Sun Hydraulics Corporation

1500 West University Parkway

Sarasota, FL 34243

November 17, 2008

VIA EDGAR

Securities and Exchange Commission

Division of Corporation Finance

100 F Street, NE

Washington, D.C. 20549

Attention: Terence O’Brien, Accounting Branch Chief

RE: Sun Hydraulics Corporation

Form 10-K for the Fiscal Year Ended December 29, 2007

Filed March 12, 2008

Schedule 14A Filed on April 25, 2008

Forms 10-Q for the Fiscal Quarters Ended March 29, 2008 and

June 28, 2008

File No. 0-21835

Dear Mr. O’Brien:

On behalf of Sun Hydraulics Corporation (“the Company”), I am writing in response to the comments set forth in your letter addressed to the undersigned dated November 3, 2008 (the “Comment Letter”). Attached to this letter is our acknowledgement of receipt of the Comment Letter from the Company’s CEO dated November 6, 2008. For the convenience of the Staff of the Division of Corporation Finance of the Securities and Exchange Commission (the “Staff”), each of the Staff’s comments is repeated below, along with the Company’s response to each comment set forth immediately following the comment.

Comment 1

Form 10-K for the Fiscal Year Ended December 29.2007

Item 1. Business, page 2

1. We note that you discuss the costs of environmental compliance as a risk factor that could have a material impact on your business, financial condition and results of operations. In future filings, please provide additional disclosure regarding the material effects of compliance with federal, state and local environmental provisions on capital expenditures, earnings and your competitive position, as required by Item 101(c)(1)(xii) of Regulation S-K.

Response to Comment 1

The Company has not suffered any material adverse effects due to compliance with environmental laws or regulations but has recognized in its disclosure of possible risks, the possibility that compliance with federal, state and local environmental provisions could result in increased capital expenditures and affect its earnings and competitive position. If occurrences arise in the future that present specific risks, the Company will disclose them at that time.


Comment 2

Item 7. Management's Discussion and Analysis of Financial Condition and Results of Operations, page 18

Results of Operations. page 20

2. In future filings, please expand/revise your results of operations discussion for each period presented to address the following items, at a minimum:

 

 

Provide a discussion and analysis of your results of operations at both the consolidated level and at the reportable segment level. Your analysis at the consolidated level should focus on the line items included in your consolidated statement of operations. Whereas, your reportable segment analysis should focus on net sales and segment operating income, as your profit measure. Refer to Item 303(A) of Regulation S-K for guidance.

 

 

Separately quantify the impact changes in volume, pricing and the introduction of new products have had on net sales. Refer to Item 303(A)(3)(iii) of Regulation SK for guidance.

 

 

Quantify the impact of other factors you identify that contributed to fluctuations. For example, you attribute the increase in your gross profit margin for fiscal year 2007 versus fiscal year 2006 to (a) fixed cost absorption; (b) higher sales volume; (c) sales price increase in July 2006; (d) productivity improvements in the US; (e) improvements in selective material pricing on high volume purchased parts; and (f) foreign currency exchange.

 

 

We note from your analyst conference call transcripts that you charge your customers a higher price for expedited orders. Please quantify the extent to which such orders impact sales and your gross profit margin, as appropriate.

**RECORD LIST**
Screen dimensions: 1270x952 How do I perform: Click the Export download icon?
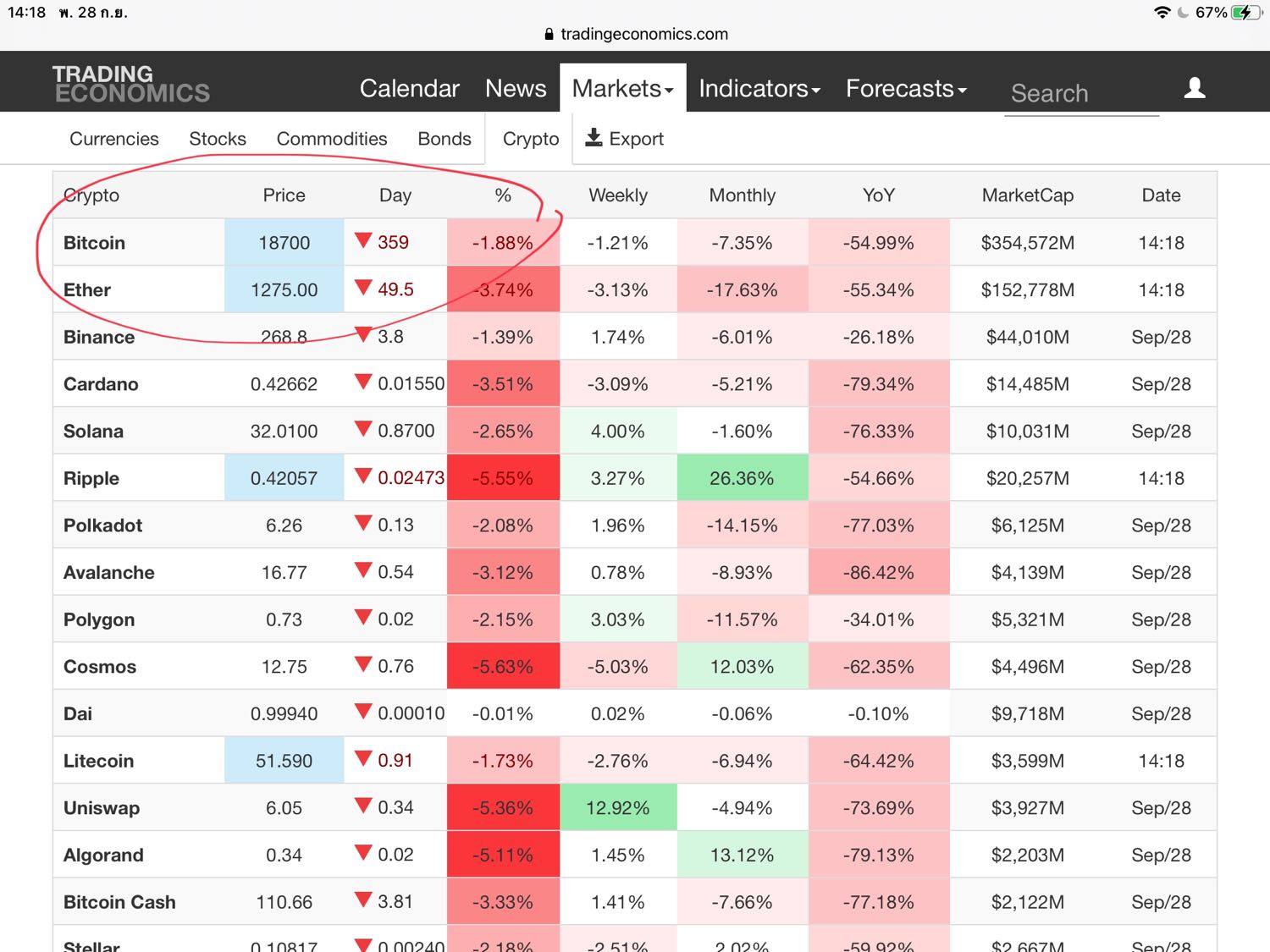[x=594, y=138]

* * *

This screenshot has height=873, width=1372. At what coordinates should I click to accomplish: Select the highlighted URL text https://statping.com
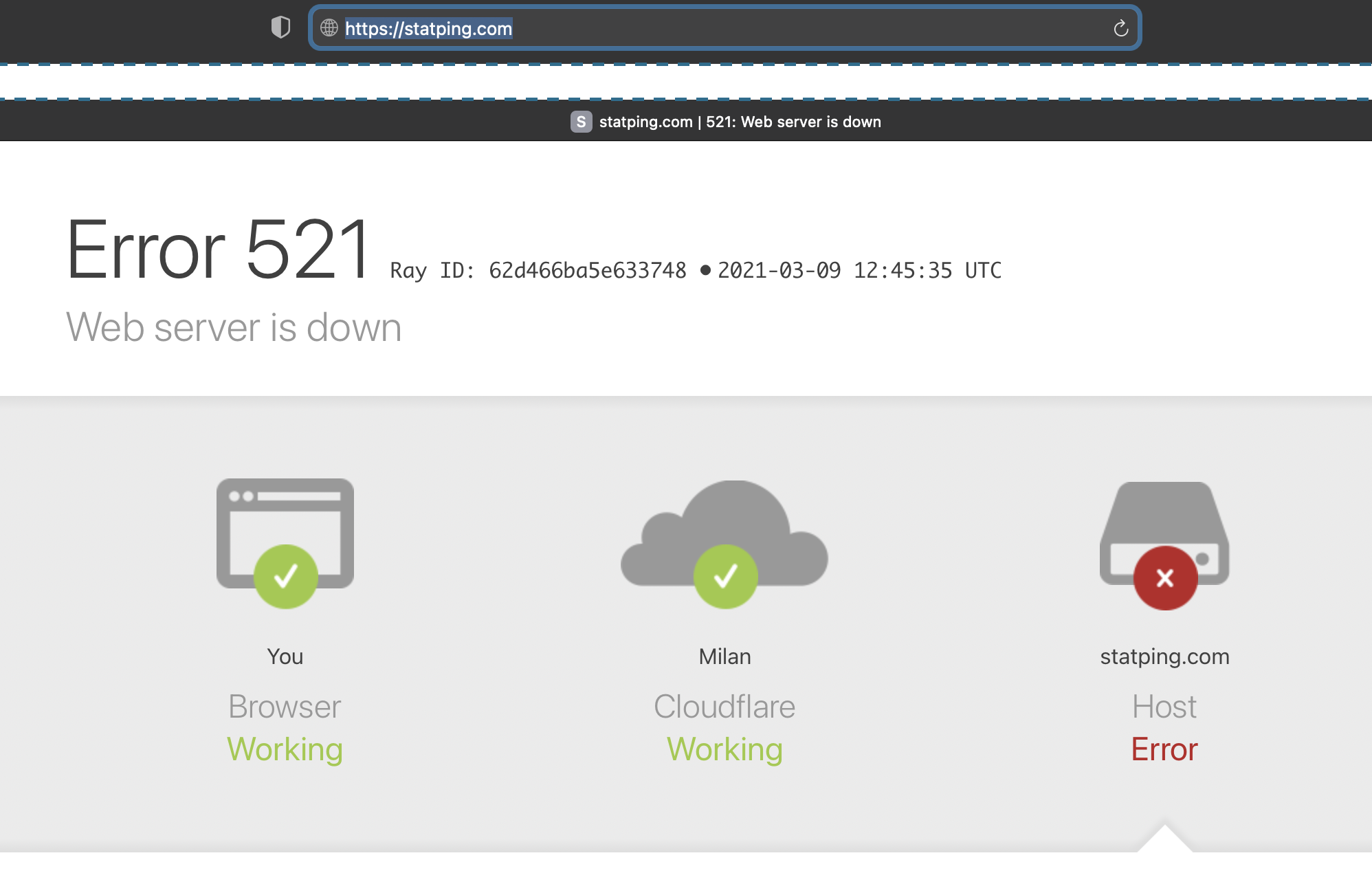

...

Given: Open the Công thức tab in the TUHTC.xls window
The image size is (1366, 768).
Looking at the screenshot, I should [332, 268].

**TO-DO LIST**
1. Decide whether each statement agrees with the Sun Hydraulics letter, answering yes or no and quoting the words of the letter that settle it: (a) the Comment Letter was dated November 3, 2008; (b) the Company reports having suffered material adverse effects from environmental compliance; (c) the Staff learned of the higher price for expedited orders from the Company's annual report.
2. Carry on writing the Sun Hydraulics letter from where it stops.
The lines placed after the Sun Hydraulics letter are separate material with no connection to it.

**ANSWER SET**
1.
(a) Yes: "your letter addressed to the undersigned dated November 3, 2008"
(b) No: "The Company has not suffered any material adverse effects due to compliance with environmental laws or regulations"
(c) No: "We note from your analyst conference call transcripts that you charge your customers a higher price for expedited orders."

2.
Provide a more detailed analysis of the factors that impact the areas comprising your income from continuing operations, including a complete discussion of known trends or anticipated trends that are and/or may continue to have an impact on net sales, gross profit margins, selling, general and administrative expenses as a percentage of net sales, et cetera, including management's outlook as to the future impact. Your discussion and analysis is to provide investors with sufficient information to understand the historical trends and the expectations for the future as seen through the eyes of management. Currently, you quantify the percentage of the increase in net sales in your geographic locations without any explanation as to why. It is unclear how disclosing such information sufficiently explains to investors the material factors impacting your operating results.

Please note that this is not meant to represent an all-inclusive list of where your MD&A could be improved. We encourage you to provide further analysis throughout your discussion. Refer to Item 303 of Regulation S-K, Section 501 of the Financial Reporting Codification, and SEC Interpretive Release No. 33-8350 dated December 19, 2003 for additional guidance.

Response to Comment 2

In future filings, the Company will expand and revise the Management's Discussion and Analysis of Financial Condition and Results of Operations discussion in its periodic reports for each period presented to include further discussion and analysis of material items.


Comment 3

Other Material Commitments, page 24

3. Please briefly explain to us supplementally, with a view toward future disclosure in the notes to the contractual obligations table, the material terms of the supply agreement with Mannesmann Rexroth.

Response to Comment 3

In 1999, the Company entered into a non-exclusive supply agreement with Bosch Rexroth, A.G., a German full-line hydraulic component and systems manufacturer, under which the Company will manufacture selected products carrying the Rexroth logo. In addition, the Company has a non-exclusive licensing agreement whereby Rexroth may manufacture some of the Company’s products for use in its own fluid power systems. The licensing agreement will expire in 2010. Currently, Rexroth has elected not to manufacture any products under the licensing agreement, but continues to purchase these same products from the Company. The original amount received with regard to the licensing agreement was $500,000, which is being recognized over the life of the agreement.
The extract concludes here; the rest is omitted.